Needed from the data below: all lines that contain the word "computer".

═══ PROVIDED DATA ═══

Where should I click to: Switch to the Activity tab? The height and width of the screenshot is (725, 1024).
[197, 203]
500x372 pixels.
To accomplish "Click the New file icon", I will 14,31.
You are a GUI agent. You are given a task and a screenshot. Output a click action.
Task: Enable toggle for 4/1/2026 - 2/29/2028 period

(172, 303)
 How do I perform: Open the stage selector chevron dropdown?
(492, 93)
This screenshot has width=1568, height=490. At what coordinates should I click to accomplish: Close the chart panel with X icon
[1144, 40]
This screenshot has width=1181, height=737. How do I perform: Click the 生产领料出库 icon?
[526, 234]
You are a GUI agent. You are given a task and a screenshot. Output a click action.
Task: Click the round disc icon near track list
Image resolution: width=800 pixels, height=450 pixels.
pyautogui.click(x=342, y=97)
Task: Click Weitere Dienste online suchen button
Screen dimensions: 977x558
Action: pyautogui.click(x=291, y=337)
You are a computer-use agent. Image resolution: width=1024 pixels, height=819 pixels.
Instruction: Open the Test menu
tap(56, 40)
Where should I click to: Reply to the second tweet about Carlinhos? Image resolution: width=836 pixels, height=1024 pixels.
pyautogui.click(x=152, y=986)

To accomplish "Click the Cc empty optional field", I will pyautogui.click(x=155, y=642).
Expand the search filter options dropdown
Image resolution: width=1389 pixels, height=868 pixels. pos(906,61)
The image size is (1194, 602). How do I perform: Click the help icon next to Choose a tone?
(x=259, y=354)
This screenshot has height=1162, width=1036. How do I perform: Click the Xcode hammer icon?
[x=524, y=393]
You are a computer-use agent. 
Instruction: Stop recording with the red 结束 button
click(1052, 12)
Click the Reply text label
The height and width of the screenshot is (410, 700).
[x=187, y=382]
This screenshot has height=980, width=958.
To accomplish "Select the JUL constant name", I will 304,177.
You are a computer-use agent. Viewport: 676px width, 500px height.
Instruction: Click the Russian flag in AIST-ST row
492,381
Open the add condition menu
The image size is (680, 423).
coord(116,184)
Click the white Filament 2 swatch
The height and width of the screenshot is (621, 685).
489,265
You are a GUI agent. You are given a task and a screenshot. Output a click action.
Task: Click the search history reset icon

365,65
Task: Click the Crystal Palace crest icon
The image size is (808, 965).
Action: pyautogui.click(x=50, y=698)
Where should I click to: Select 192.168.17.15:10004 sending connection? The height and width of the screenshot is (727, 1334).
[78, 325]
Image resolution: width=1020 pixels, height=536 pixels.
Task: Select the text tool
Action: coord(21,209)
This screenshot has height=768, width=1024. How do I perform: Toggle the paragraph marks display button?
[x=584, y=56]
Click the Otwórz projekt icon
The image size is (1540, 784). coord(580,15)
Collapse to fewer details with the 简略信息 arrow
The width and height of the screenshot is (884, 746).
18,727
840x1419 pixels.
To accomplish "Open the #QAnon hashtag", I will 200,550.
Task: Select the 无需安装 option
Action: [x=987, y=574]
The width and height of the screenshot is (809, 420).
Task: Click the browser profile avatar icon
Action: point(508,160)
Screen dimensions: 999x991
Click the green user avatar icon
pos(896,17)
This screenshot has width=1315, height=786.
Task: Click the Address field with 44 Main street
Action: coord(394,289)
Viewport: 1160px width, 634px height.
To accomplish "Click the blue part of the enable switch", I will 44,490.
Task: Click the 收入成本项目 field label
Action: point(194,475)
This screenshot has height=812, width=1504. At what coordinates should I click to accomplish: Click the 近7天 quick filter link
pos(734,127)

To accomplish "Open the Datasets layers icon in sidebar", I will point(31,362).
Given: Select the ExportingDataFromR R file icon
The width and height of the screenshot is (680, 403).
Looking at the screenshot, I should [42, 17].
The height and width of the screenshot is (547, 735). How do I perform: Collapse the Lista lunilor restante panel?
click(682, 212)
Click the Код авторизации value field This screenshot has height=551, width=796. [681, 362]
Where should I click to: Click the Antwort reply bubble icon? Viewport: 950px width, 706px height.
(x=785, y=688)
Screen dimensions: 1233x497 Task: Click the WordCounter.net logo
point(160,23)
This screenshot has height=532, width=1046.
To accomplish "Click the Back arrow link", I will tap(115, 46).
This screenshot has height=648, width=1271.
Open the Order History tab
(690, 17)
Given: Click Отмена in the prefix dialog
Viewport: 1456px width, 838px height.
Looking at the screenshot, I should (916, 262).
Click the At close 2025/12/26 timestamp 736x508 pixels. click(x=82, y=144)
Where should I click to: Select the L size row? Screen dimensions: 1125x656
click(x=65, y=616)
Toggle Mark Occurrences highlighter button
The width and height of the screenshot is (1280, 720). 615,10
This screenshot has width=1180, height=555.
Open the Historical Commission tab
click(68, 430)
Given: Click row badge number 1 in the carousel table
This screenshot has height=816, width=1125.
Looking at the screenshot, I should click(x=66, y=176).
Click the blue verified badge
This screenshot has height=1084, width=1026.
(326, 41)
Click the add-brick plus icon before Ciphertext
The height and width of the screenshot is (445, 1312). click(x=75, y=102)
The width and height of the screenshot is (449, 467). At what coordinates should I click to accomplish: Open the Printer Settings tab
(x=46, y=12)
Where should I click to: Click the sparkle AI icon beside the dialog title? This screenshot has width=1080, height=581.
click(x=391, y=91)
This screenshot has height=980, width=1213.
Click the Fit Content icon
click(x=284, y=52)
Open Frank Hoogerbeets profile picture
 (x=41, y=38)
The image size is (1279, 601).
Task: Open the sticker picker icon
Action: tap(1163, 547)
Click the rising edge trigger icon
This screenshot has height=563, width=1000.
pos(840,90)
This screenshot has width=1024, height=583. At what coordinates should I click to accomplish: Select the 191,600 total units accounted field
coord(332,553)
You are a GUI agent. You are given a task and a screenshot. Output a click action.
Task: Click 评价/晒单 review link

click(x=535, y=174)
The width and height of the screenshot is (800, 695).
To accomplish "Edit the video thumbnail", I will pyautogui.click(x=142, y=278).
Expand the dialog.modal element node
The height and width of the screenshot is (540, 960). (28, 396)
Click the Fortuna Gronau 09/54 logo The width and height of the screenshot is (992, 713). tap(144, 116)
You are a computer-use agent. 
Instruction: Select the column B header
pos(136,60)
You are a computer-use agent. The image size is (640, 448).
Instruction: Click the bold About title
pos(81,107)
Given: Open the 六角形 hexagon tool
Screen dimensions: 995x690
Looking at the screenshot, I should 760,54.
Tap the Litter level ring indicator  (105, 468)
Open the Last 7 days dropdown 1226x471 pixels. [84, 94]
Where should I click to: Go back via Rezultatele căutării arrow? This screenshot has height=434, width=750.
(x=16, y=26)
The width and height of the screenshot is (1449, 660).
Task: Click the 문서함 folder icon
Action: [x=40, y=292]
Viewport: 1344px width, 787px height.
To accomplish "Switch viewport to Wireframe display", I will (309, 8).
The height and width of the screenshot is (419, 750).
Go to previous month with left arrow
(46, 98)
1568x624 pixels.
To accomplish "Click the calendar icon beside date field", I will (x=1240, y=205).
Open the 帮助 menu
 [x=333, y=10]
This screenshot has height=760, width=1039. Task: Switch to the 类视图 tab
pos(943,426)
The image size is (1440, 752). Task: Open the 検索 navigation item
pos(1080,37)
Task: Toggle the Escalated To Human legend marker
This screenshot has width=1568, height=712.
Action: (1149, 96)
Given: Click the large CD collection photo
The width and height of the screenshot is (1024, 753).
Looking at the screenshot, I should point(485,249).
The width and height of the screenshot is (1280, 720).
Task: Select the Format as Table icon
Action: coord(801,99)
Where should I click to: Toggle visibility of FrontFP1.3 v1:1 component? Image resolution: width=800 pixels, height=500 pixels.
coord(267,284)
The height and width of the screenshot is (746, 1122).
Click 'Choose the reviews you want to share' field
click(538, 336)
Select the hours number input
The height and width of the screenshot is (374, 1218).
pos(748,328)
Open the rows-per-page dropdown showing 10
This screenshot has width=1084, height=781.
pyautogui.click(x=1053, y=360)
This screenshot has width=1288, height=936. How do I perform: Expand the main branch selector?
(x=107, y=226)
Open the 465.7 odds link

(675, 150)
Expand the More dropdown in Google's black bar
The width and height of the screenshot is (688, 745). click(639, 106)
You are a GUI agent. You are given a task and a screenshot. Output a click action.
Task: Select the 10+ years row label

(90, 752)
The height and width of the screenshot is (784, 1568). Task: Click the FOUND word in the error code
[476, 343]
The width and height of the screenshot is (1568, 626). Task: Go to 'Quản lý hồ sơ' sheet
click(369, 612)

═══

* **SOLUTION FOR THIS EXERCISE**:
You are a computer-use agent. Image resolution: width=1024 pixels, height=819 pixels.
You are a computer-use agent. 
You are a computer-use agent. Viewport: 676px width, 500px height.
You are a computer-use agent. 
You are a computer-use agent. The image size is (640, 448).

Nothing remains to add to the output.